Hepatic phosphatidylethanolamine N-methyltransferase expression is increased in diabetic rats.

Phosphatidylcholine is an essential phospholipid that is synthesized by 2 different pathways, the CDP-choline pathway and the methylation of phosphatidylethanolamine by phosphatidylethanolamine N-methyltransferase (PEMT). Recent studies have suggested that PEMT is an important consumer of methyl groups from S-adenosylmethionine (SAM) and is a major determinant of homocysteine pools. Diabetes and all-trans-retinoic acid (ATRA) have been shown to alter the activities of several enzymes involved in methyl group metabolism. Thus, we investigated how diabetes and ATRA, individually and together, affect SAM-dependent phospholipid methylation.

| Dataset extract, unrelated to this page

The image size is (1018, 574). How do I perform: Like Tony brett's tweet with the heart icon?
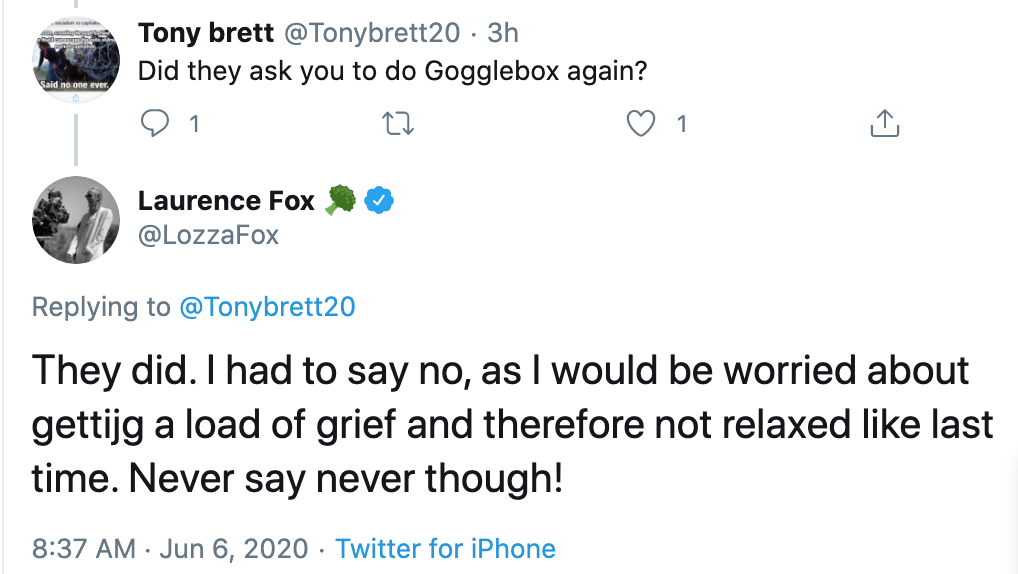[640, 124]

Rats received a single injection of streptozotocin (60 mg/kg body wt) or vehicle followed by administration of ATRA (30 mumol/kg body wt) or vehicle for 5 d. The hepatic activity of PEMT increased 50% in both diabetic rat groups, whereas administration of ATRA was without effect. In diabetic rats, plasma total homocysteine decreased 30-35% in all treatment groups as compared with the control group. Thus, alterations in the activity of PEMT were not directly correlated to changes in homocysteine concentrations. Moreover, treatment of diabetic rats with insulin prevented the increase in PEMT activity and abundance. Because these observations support an increased need for SAM-dependent phosphatidylcholine synthesis, this may also indicate an increased choline requirement in diabetes.